Audio and Power travel through different leads in the connector, so there are a lot of chances that the audio leads might have failed or corroded however the power leads are clean (probably due to repeated use). If this is a hardware problem, I think the pause could be due to the headset connector temporarily disconnecting and connecting back, when this happens Audio players usually just go into pause/stop mode. (My perception)

My approach usually is to get a thin bristle brush use Isopropyl alcohol to moisten the bristle (Not wet), put the bristles in at one end and push and lift gently to the other end, this will remove any lint or dust from the connectors and possible surface dust on the leads, I have a more advanced method, but if done incorrectly, you can burn your phone, so let's try this first.


----------



## slfrflxns (Jun 11, 2019)

hi all,

so unfortunately the issue from my previous post is persisting with only a small period of reprieve, however this time around I'm recieving an error message.

this is slightly paraphrased but it's along the lines of "cannot restart USB auto-detection. please make sure the usb port is dry or undamaged." followed by the usb disconnecting itself, restarting auto-detection and pausing the music I'm listening to, which is the biggest annoyance of the whole saga.

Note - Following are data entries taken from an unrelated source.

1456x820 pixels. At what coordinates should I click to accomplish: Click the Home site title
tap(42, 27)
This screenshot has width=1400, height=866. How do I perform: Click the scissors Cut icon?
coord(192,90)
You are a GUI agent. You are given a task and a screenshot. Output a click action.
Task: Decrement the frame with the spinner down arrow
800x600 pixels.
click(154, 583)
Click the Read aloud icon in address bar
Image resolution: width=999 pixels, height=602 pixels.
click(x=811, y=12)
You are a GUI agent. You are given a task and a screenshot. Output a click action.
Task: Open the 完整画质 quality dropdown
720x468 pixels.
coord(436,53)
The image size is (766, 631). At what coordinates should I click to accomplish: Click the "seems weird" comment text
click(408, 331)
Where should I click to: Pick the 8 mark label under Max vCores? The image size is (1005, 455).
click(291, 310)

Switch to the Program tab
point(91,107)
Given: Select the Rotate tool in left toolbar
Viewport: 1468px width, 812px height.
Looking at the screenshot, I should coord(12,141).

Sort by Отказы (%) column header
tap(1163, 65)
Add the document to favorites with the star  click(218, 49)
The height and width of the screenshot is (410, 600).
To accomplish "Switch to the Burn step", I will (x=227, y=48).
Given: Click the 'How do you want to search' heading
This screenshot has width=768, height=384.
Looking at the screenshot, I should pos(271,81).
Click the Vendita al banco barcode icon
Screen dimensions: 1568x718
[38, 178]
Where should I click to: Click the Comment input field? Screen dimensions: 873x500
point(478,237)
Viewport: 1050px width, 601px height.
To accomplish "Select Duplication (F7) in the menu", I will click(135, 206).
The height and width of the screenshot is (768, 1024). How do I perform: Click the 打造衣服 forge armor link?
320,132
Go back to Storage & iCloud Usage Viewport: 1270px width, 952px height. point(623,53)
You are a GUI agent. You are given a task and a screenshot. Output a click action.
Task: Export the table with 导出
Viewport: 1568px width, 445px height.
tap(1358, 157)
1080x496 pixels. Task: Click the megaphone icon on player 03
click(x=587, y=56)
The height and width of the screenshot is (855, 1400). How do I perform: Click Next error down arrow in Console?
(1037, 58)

I've even had this message pop up when connecting my charger, however this has only happened once.

is there anything I can do? I've literally only had this phone for around 4 months and it's given me more issues than iOS ever did.

EDIT - I attached a notification I get if usb auto-detection doesn't restart itself


----------



## Deejay100six (Nov 24, 2007)

Hi, :wave: and welcome to TSF.

I merged your threads, please do not create multiple threads about the same issue.

Tech Support Forum Rules & Conduct.


----------



## Stancestans (Apr 26, 2009)

slfrflxns said:


> is there anything I can do? I've literally only had this phone for around 4 months


Turn it in for service/repair/replacement since it's still under warranty. That looks like a hardware defect.


----------